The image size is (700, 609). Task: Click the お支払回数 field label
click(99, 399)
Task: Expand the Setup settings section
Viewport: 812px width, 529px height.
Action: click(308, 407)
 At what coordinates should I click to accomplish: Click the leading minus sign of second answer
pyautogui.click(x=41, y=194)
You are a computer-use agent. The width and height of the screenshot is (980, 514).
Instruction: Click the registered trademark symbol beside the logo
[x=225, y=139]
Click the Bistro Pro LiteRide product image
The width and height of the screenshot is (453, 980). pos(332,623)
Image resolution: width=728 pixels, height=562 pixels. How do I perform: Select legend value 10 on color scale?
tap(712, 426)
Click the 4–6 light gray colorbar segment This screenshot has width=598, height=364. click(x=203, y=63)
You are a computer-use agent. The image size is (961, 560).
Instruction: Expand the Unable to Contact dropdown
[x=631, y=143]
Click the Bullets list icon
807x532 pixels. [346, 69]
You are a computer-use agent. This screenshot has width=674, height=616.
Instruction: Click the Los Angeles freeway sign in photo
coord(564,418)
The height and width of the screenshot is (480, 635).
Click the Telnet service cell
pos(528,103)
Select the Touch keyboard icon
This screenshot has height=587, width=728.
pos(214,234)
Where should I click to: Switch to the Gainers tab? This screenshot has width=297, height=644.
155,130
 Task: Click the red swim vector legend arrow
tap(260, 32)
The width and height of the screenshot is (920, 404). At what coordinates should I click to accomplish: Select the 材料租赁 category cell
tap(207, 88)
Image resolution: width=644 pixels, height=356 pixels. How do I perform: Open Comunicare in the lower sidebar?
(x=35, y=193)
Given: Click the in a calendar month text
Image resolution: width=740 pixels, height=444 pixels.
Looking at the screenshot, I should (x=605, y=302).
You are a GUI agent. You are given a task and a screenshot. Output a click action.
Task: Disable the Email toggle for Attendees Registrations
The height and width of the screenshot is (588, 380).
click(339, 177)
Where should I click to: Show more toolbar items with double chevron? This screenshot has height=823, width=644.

WORK ORDER
Copy the lines of the entries above that mention "agent".

RESULT
You are a computer-use agent. The width and height of the screenshot is (980, 514).
You are a computer-use agent. The image size is (961, 560).
You are a computer-use agent. This screenshot has width=674, height=616.
You are a GUI agent. You are given a task and a screenshot. Output a click action.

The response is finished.